Responda, por favor, às perguntas seguintes com base no texto sobre o Parecer do CNE:
(a) Em que dia e mês o CNE aprovou o Parecer em sessão plenária?
(b) Para que escalão etário se defende o reforço da oferta educativa?
(c) A que período corresponde o Quadro Financeiro Plurianual mencionado?

Passagem citada:
○ ○ ○ ○
Em 1
de Março passado, o Conselho Nacional de Educação (CNE) aprovou, em sessão
plenária, um Parecer
sobre o Plano de Recuperação e Resiliência (PRR). Nele se insistia na necessidade
de se elaborar e publicar, até à aprovação do Quadro Financeiro Plurianual, uma
“Visão Integrada da Estratégia de Educação e Formação, de Capital Humano e de
Investigação e Desenvolvimento”, uma vez que o PRR é totalmente omisso
relativamente a uma tal estratégia. Constituindo esta a primeira das
recomendações emitidas, o Parecer desdobrava, nos itens seguintes, os elementos
fundamentais de uma tal estratégia, destacando-se:
-
o reforço da oferta educativa para o escalão etário dos 0 aos 3 anos bem como para a população adulta pouco
escolarizada;
-
a revisão curricular e a sua adequação quer aos novos paradigmas e desafios sociais,
quer à inovação a introduzir na formação inicial e contínua de professores, revalorização
estatutária e acompanhamento pedagógico dos docentes;
-
a integração dos conteúdos educativos de modo a valorizar-se as dimensões
ensino-aprendizagem, a valorização das dimensões criativa, humanista,
artística, desportiva, o desenvolvimento das competências digitais “enquadradas
numa formação crítica, criativa e responsável do seu uso”;
-
a inclusão das instituições de ensino superior neste processo de concepção
estratégica, designadamente no que respeita à transição digital;
-
a concepção e implementação da Educação Ambiental em todos os níveis e graus de
ensino, bem como um foco sustentado na Educação para o Risco;
-
a consideração da dimensão regional e territorial, a ser servida por uma rede
adequada de ensino e aprendizagem respeitando as preocupações anteriores…
-…
O
Parecer do CNE sublinhava a necessidade de uma tal visão estratégica estar
disponível de modo a tornar-se operacional aquando da aprovação do Quadro
Financeiro Plurianual 2021-2027, o qual
deveria constituir a sua base de financiamento e enquadramento orçamental por
excelência.
Teria
razão de ser, este Parecer do CNE?
○ ○ ○ ○
Dados abaixo:
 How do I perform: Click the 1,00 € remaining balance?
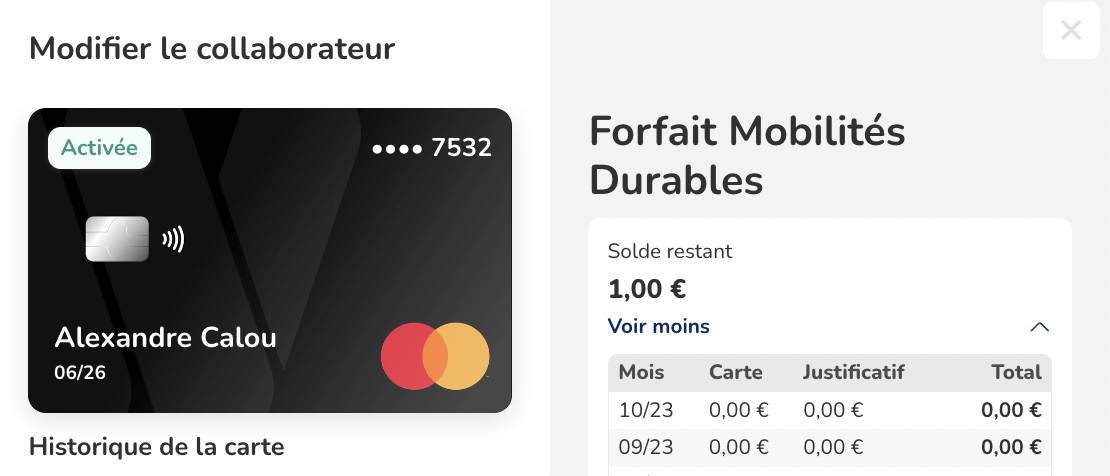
○ ○ ○ ○
Resultado:
(a) Em 1 de Março.
(b) Para o escalão etário dos 0 aos 3 anos.
(c) Ao período 2021-2027.